Answer these questions from the generateData documentation:
(a) Which three missing mechanisms does the function support?
(b) What is the default value of `missing.type`?
(c) What happens to the `Sigma.X` argument when a user supplies `X`?

__DOCUMENT__:
↓
R: Quickly generate synthetic data for simulation studies

generateData {missoNet}

R Documentation

Quickly generate synthetic data for simulation studies

Description

The ‘generateData’ function is used to readily produce synthetic data with randomly/systematically-missing values from a conditional Gaussian graphical model. This function supports three types of missing mechanisms that can be specified by users – missing completely at random (MCAR), missing at random (MAR) and missing not at random (MNAR).

Usage

generateData(
  X = NULL,
  Beta = NULL,
  E = NULL,
  Theta = NULL,
  Sigma.X = NULL,
  n,
  p,
  q,
  rho,
  missing.type = "MCAR",
  Beta.row.sparsity = 0.2,
  Beta.elm.sparsity = 0.2,
  with.seed = NULL
)

Arguments

`X`	(Optional) a user-supplied predictor matrix (`n\times p`). The default is `'NULL'` and the program simulates the rows of `'X'` independently from `\mathcal{MVN}`(`0_p`, `\mathbf{\Sigma}_X`). A user-supplied matrix overrides this default, and the argument `'Sigma.X'` for `\mathbf{\Sigma}_X` will be ignored.
↑
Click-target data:
↓
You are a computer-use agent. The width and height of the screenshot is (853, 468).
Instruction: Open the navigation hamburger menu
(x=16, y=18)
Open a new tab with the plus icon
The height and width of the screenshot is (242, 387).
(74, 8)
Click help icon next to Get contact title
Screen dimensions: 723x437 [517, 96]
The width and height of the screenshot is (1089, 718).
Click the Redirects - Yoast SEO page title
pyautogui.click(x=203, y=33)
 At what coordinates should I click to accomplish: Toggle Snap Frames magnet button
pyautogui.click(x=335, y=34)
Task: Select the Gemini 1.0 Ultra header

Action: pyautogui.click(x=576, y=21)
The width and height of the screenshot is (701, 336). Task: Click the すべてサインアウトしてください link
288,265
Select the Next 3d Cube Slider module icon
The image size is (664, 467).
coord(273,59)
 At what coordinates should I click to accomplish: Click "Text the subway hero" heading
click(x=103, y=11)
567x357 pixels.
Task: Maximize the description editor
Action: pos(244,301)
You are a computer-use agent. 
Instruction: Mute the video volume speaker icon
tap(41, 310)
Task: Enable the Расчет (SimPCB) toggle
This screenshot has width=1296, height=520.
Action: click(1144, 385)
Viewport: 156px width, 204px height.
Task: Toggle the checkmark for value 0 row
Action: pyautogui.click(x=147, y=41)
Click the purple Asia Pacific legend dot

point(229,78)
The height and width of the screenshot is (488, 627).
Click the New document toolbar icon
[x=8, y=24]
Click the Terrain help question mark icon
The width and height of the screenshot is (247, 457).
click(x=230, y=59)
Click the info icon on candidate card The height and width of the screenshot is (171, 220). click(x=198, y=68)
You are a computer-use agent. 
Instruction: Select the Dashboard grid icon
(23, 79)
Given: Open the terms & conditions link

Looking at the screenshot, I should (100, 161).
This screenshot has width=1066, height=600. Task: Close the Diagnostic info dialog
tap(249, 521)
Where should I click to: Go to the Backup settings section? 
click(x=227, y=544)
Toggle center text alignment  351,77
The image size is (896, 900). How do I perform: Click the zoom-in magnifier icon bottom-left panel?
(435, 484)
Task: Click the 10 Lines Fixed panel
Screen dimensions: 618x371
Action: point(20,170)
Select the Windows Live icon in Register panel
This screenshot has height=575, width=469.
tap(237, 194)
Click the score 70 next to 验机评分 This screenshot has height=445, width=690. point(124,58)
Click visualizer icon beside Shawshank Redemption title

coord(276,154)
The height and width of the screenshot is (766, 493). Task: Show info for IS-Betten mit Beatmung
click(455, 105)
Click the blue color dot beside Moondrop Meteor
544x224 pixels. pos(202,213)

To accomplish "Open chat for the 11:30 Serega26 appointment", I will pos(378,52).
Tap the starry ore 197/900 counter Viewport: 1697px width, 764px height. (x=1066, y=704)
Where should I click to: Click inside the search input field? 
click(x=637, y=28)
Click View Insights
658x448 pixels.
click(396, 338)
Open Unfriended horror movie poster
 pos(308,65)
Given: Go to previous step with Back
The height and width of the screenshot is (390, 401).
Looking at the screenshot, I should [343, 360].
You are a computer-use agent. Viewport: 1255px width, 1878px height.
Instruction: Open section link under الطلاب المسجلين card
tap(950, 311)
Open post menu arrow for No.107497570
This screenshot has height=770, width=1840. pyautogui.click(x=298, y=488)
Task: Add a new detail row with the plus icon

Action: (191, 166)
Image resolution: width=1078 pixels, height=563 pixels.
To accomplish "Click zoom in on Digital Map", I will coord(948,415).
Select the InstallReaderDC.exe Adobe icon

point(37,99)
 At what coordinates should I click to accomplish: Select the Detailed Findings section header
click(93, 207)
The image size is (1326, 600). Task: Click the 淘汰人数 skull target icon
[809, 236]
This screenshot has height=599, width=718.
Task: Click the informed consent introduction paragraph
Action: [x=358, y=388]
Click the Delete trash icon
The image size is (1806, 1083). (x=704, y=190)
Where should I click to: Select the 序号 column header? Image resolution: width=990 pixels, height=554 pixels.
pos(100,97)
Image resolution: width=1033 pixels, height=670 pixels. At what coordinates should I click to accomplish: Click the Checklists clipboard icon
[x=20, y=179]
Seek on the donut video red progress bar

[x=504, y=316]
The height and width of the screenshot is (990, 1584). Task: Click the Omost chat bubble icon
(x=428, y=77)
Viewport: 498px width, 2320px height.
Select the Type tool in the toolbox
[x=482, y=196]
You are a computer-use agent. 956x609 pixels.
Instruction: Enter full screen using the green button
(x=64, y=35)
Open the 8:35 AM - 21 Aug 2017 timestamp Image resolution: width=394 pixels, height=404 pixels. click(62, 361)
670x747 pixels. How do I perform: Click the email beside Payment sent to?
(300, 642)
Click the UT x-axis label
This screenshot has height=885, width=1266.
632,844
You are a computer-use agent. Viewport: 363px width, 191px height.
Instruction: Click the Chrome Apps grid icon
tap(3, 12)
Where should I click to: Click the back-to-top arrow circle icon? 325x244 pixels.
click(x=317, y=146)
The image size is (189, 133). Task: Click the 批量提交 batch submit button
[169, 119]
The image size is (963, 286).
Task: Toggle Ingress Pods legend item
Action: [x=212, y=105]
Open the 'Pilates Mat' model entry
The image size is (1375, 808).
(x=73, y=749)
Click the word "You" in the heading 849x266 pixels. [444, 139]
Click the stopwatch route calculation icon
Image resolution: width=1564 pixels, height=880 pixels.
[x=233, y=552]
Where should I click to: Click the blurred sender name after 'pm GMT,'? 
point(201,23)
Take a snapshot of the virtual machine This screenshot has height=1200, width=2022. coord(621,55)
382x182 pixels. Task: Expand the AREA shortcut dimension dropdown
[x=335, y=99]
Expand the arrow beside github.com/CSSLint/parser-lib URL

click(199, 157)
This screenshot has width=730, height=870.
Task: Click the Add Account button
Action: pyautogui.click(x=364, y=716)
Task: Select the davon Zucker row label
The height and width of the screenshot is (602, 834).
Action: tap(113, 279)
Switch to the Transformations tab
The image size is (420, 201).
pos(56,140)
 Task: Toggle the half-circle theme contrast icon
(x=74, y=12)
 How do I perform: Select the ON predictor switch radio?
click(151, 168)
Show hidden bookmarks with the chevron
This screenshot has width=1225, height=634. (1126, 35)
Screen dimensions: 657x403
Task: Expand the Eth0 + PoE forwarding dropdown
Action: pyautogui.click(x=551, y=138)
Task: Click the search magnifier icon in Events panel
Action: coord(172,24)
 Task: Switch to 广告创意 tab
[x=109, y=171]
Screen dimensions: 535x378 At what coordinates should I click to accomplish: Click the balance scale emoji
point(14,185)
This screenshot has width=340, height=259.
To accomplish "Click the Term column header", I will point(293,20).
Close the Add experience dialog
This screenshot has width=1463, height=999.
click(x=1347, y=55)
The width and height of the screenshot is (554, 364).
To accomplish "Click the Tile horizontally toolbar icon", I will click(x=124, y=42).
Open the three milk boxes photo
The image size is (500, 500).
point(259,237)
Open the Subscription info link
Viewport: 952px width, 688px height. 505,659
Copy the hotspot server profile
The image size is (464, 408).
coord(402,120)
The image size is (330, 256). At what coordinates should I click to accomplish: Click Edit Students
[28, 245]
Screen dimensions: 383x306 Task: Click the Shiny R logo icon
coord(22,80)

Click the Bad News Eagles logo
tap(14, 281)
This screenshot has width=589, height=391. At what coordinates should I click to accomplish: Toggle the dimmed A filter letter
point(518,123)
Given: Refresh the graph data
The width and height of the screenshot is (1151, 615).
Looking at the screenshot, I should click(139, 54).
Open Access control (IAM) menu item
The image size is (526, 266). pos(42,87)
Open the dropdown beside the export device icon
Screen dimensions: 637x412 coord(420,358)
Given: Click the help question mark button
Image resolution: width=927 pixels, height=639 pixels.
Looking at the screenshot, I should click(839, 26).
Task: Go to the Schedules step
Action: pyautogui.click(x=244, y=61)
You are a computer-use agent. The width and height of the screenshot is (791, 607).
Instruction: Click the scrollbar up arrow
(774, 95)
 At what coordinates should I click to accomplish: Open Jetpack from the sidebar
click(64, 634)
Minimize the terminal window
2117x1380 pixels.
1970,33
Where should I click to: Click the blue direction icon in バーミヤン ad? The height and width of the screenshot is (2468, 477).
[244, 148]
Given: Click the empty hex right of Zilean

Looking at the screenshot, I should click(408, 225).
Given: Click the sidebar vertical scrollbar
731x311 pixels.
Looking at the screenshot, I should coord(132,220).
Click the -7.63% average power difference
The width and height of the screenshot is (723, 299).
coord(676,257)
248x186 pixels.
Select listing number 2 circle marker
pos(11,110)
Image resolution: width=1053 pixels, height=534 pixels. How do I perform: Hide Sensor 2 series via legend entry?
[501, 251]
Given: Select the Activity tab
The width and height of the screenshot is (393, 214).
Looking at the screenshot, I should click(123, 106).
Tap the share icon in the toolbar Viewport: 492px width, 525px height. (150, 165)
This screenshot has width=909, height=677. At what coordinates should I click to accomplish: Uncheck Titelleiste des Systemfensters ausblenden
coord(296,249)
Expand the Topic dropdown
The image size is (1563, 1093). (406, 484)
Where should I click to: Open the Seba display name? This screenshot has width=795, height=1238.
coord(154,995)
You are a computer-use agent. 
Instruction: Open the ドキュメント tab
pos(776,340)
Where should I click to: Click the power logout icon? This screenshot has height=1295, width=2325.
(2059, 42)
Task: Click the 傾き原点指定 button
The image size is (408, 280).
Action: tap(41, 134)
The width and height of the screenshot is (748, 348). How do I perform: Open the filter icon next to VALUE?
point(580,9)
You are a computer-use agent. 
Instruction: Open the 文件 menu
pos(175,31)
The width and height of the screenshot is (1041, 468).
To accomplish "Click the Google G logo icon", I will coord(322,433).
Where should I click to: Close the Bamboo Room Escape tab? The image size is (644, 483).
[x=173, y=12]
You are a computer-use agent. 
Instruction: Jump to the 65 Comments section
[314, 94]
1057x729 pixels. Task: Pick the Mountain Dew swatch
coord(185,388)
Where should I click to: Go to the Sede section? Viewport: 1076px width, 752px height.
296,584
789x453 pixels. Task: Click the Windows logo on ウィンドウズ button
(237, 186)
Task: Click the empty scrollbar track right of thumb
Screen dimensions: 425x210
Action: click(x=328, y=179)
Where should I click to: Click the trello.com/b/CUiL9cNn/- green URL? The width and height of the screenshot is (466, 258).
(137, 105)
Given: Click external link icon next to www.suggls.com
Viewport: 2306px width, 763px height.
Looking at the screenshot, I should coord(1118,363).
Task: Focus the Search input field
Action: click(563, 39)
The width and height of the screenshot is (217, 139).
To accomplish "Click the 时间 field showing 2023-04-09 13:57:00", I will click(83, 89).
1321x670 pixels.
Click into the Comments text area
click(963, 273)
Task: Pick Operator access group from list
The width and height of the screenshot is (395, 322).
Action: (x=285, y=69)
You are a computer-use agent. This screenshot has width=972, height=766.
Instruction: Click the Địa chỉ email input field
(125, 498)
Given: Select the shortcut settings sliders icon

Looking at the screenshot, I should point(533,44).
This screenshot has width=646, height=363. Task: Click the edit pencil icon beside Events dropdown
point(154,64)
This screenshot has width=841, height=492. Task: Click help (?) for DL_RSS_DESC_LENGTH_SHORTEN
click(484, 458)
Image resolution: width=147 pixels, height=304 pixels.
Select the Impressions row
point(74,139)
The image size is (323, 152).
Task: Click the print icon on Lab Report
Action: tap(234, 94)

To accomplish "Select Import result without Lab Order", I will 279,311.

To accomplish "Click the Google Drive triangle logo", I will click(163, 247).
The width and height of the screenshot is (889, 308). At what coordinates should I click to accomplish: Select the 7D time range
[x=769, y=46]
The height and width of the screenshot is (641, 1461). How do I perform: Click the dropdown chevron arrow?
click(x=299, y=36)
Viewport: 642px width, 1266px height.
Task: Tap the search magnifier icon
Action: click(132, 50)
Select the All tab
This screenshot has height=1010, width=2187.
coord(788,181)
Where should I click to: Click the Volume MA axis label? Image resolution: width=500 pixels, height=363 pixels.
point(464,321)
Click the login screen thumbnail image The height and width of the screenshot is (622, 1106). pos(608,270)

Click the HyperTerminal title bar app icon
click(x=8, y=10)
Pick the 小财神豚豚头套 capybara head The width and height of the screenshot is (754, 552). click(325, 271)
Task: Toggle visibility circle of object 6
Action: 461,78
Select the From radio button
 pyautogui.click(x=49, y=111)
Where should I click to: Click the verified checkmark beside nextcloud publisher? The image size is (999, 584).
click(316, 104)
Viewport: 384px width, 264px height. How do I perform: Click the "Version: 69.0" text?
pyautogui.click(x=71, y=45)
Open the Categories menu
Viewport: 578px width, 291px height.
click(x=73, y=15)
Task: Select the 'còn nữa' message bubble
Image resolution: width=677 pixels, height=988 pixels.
↑
__RESPONSE BELOW__:
(a) Missing completely at random (MCAR), missing at random (MAR), and missing not at random (MNAR).
(b) "MCAR"
(c) It is ignored.